The case against the import of GPT-3

From an email from Agustin Lebron, noting that I will impose no further indentation:

“One thing that’s worth noting:

The degree of excitement about GPT-3 as a replacement for human workers, or as a path to AGI, is strongly inversely correlated with:

(a) How close the person is to the actual work. If you look at the tweets from Altman, Sutskever and Brockman, they’re pumping the brakes pretty hard on expectations.
(b) How much the person has actually built ML systems.

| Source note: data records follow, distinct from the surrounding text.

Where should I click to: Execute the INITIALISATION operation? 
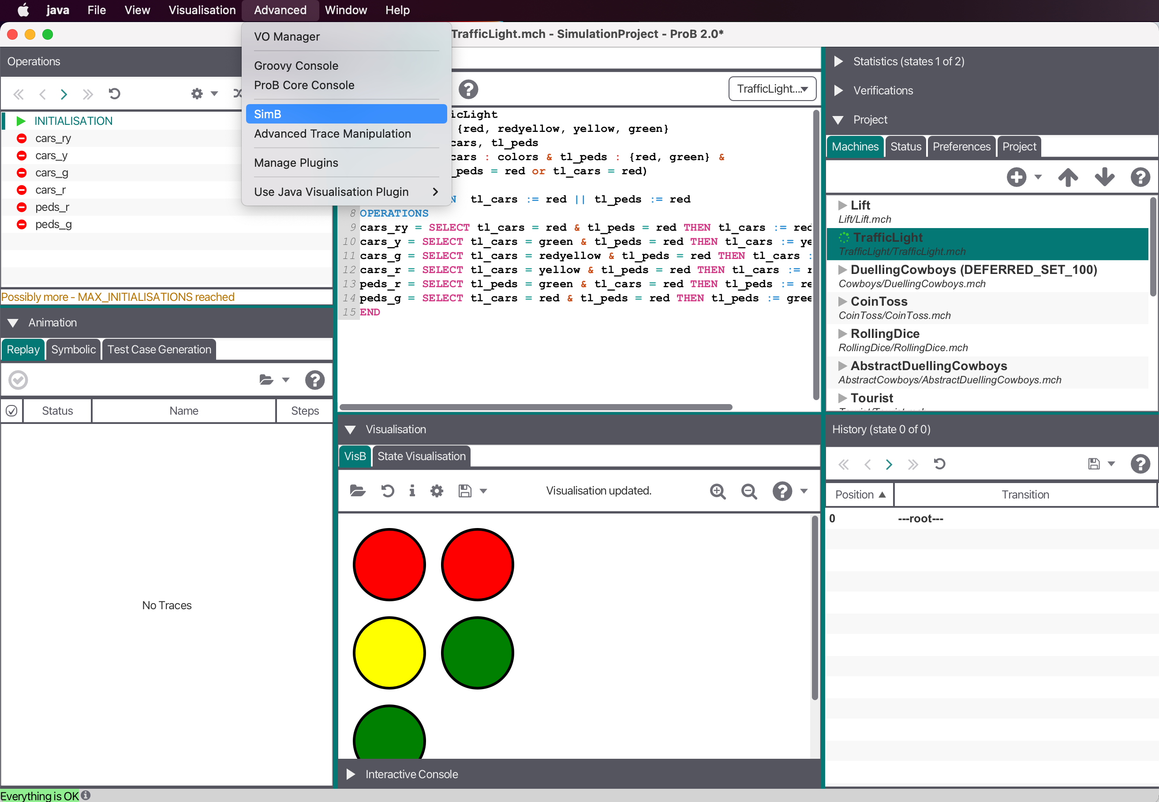(73, 121)
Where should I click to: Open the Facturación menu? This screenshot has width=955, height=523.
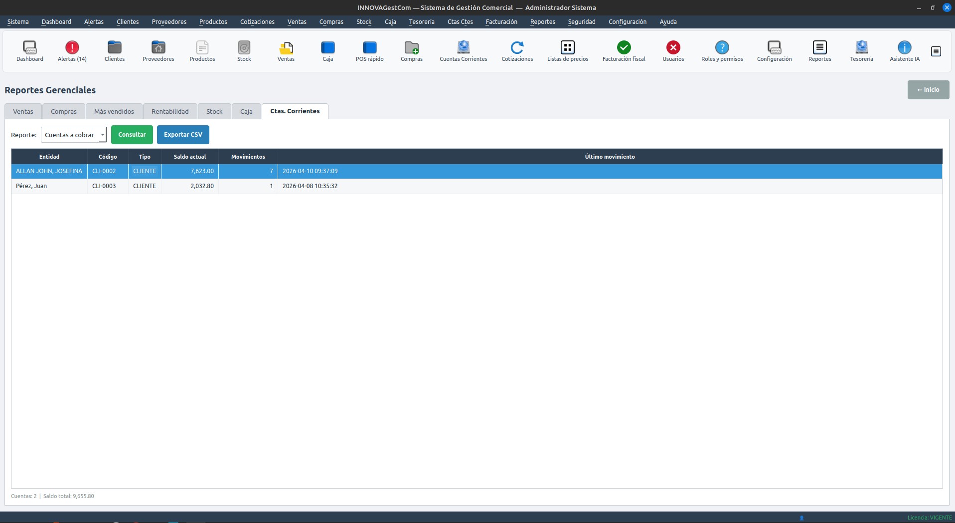501,22
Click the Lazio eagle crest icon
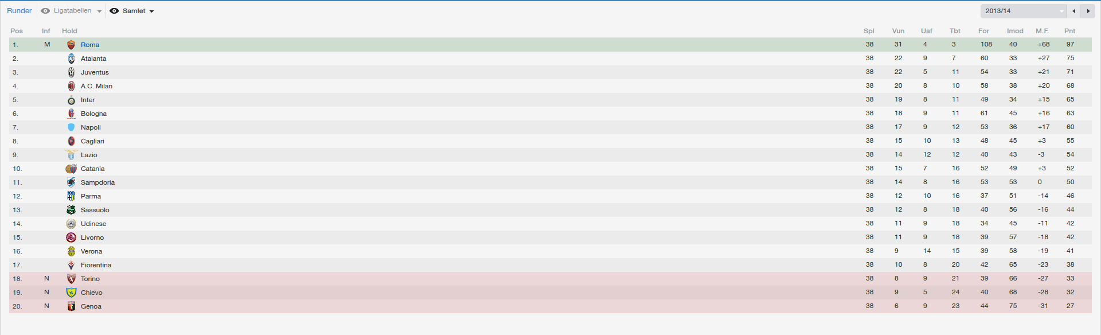Viewport: 1101px width, 335px height. tap(71, 155)

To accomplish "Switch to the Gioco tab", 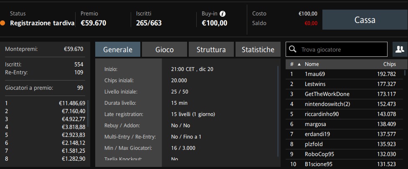I will 165,49.
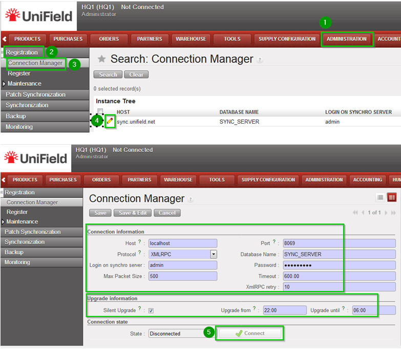Jump to last record with pager arrow

(x=393, y=212)
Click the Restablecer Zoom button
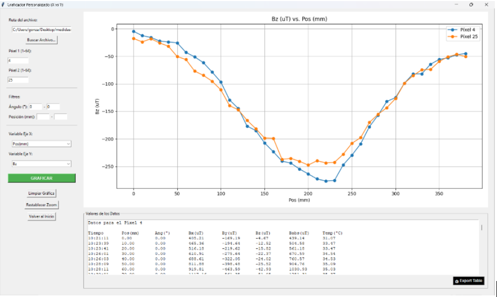Screen dimensions: 497x297 pos(42,205)
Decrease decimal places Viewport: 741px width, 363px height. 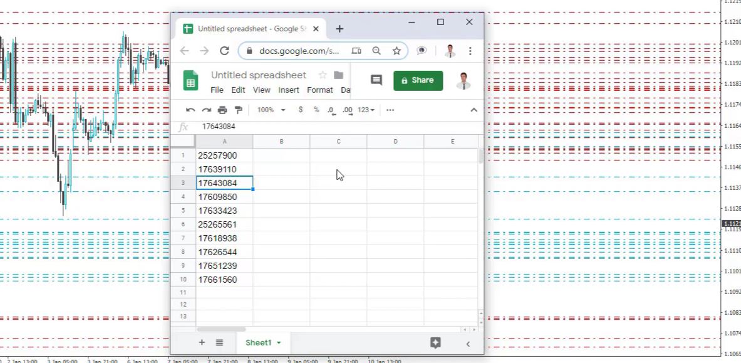(x=330, y=110)
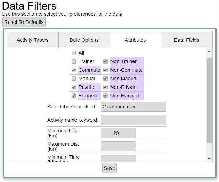Uncheck the Non-Flagged checkbox
The height and width of the screenshot is (182, 219).
105,96
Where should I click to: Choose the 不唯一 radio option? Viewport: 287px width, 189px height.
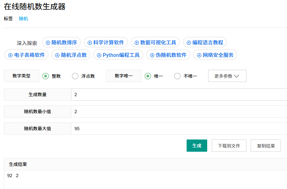[x=177, y=76]
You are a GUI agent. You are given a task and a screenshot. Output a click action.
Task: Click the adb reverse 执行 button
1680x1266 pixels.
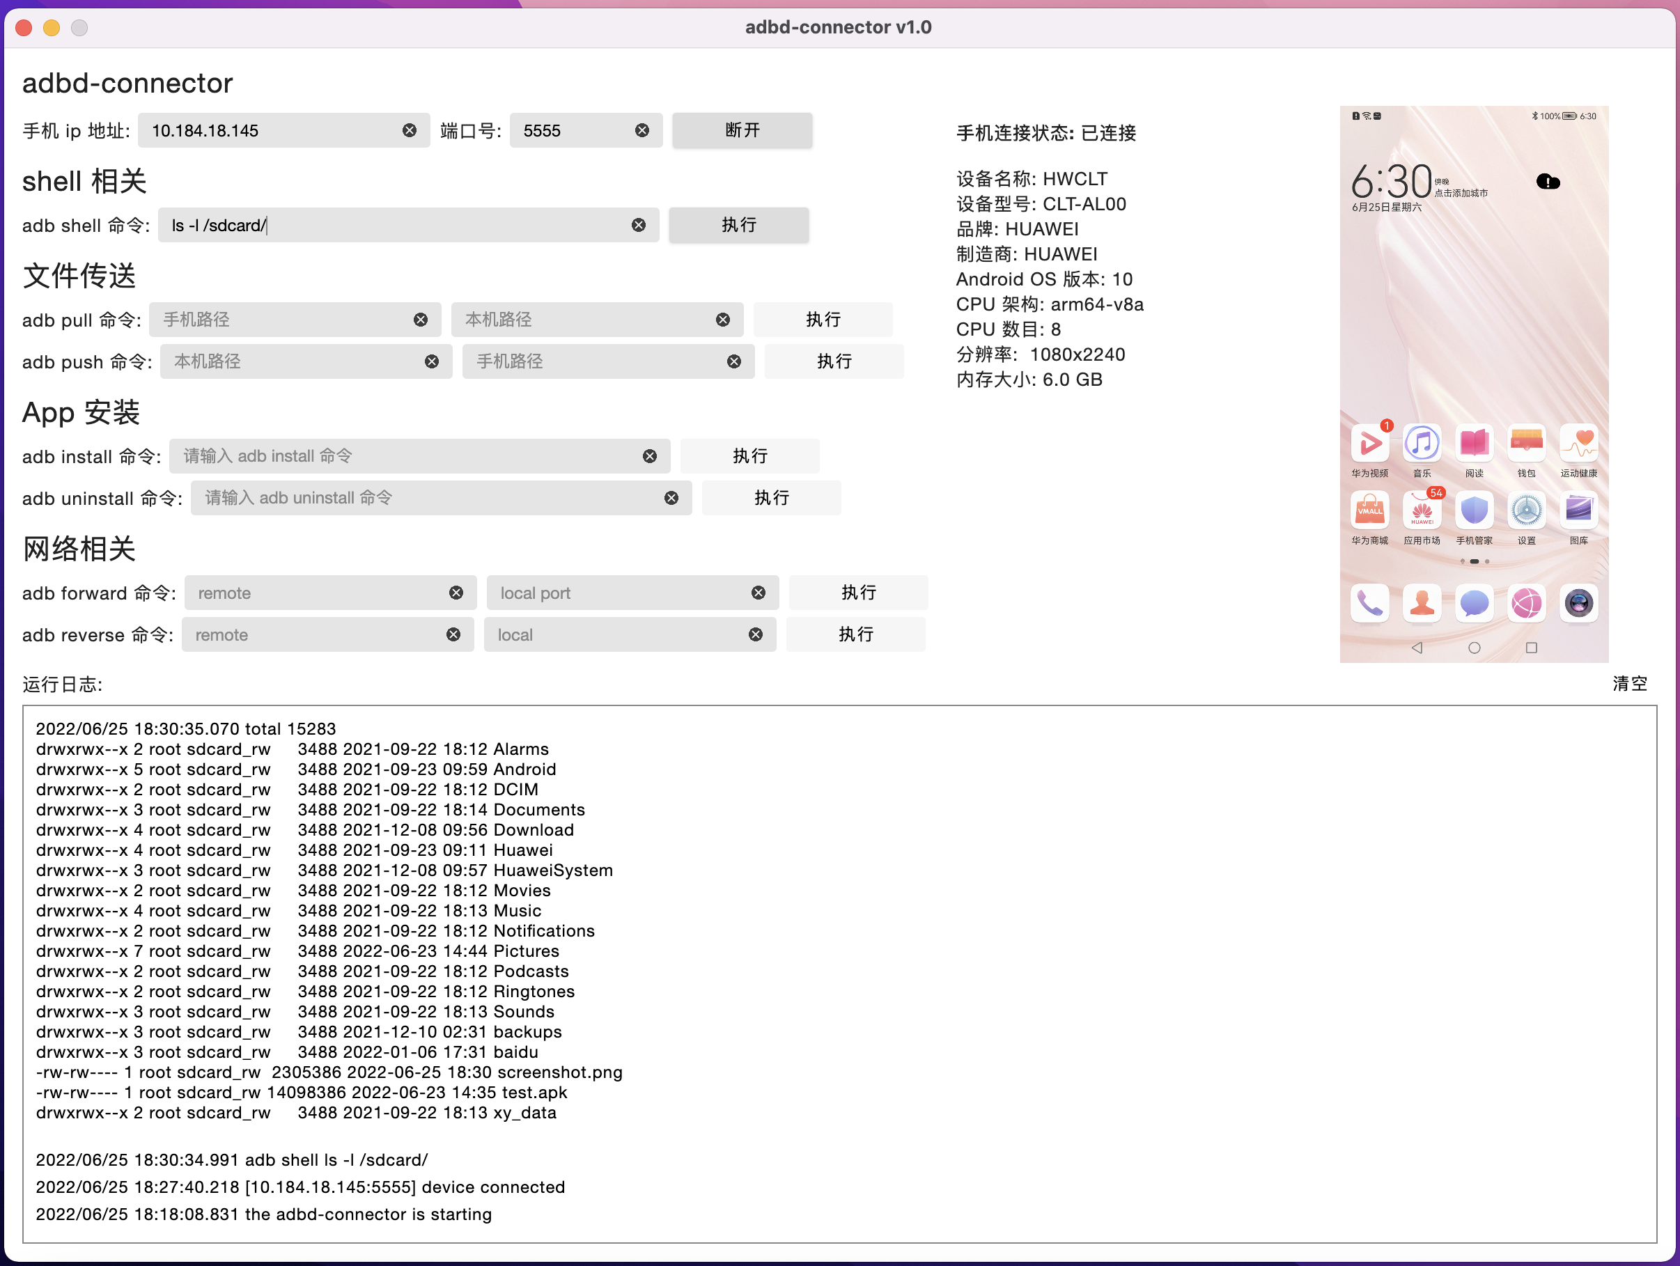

It’s a towering achievement to be able to train a system this big. But to me it’s clearly a dead-end on the way to AGI:

– The architecture itself is 3 years old: https://arxiv.org/abs/1706.03762. It is not an exaggeration to say that GPT-3’s architecture can be described as “take that 2017 paper and make 3 numbers (width, # layers, # heads) much bigger”. The fact that there hasn’t been any improvement in architecture in 3 years is quite telling.

– In the paper itself, the authors clearly say they’re quite near fundamental limits in being able to train an architecture like this. GPT-3 isn’t a starting point, it’s an end-point.

– If you look at more sober assessments (http://lacker.io/ai/2020/07/06/giving-gpt-3-a-turing-test.html, https://minimaxir.com/2020/07/gpt3-expectations/), without the tweet selection bias, it starts to look less impressive.

– Within my fairly heterogeneous circle of ML-expert friends, there’s little disagreement about dead-end-ness.

The most interesting thing about GPT-3 is the attention and press that it’s gotten. I’m still not sure what to make of that, but it’s very notable.

Again, it’s incredibly impressive and also piles of fun, but I’m willing to longbet some decent money that we’re not replacing front-end devs with attention-layer-stacks anytime soon.”

I remain bullish, but it is always worth considering other opinions.